In Harkat v. Canada (Citizenship and Immigration) (Fed CA, 2021) the Federal Court of Appeal confirmed that there is no Charter right to an appeal:
[4] Standing in Mr. Harkat’s way is section 82.3 of the Immigration and Refugee Protection Act, S.C. 2001, c. 27. Under that section, he can appeal only if the Federal Court certifies a serious question of general importance for this Court’s consideration.

...

[8] Mr. Harkat’s Charter argument against section 82.3 is doomed to fail. This Court has rejected it on multiple occasions: Huynh v.
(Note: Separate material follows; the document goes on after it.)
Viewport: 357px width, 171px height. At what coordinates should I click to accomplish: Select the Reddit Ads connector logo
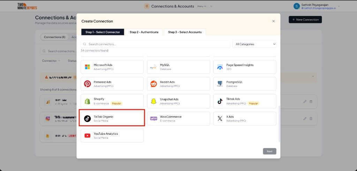pyautogui.click(x=154, y=84)
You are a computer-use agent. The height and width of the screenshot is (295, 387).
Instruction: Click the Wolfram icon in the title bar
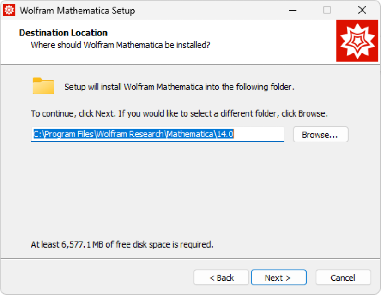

The Queen, 1996 CanLII 4047 (FCA), [1996] 2 F.C. 976, 134 D.L.R. (4th) 612 (C.A.); Huntley v. Canada (Citizenship and Immigration), 2011 FCA 273, [2012] 3 F.C.R. 118. As well, there is no constitutional right to an appeal as of right or to an unrestricted appeal: Huynh at paras. 12-18, citing R. v. Meltzer, 1989 CanLII 68 (SCC), [1989] 1 S.C.R. 1764, 49 C.C.C. (3d) 453 at 1773-1774 S.C.R. and Kourtessis v. Minister of National Revenue, 1993 CanLII 137 (SCC), [1993] 2 S.C.R. 53, 102 D.L.R. (4th) 456 at 69-70 S.C.R.; see also Charkaoui v. Canada (Citizenship and Immigration), 2007 SCC 9, [2007] 1 S.C.R. 350 at para. 136 and Sachs v. Air Canada, 2007 FCA 279, 68 Admin. L.R. (4th) 233 at para. 11. Section 82.3 is constitutionally valid.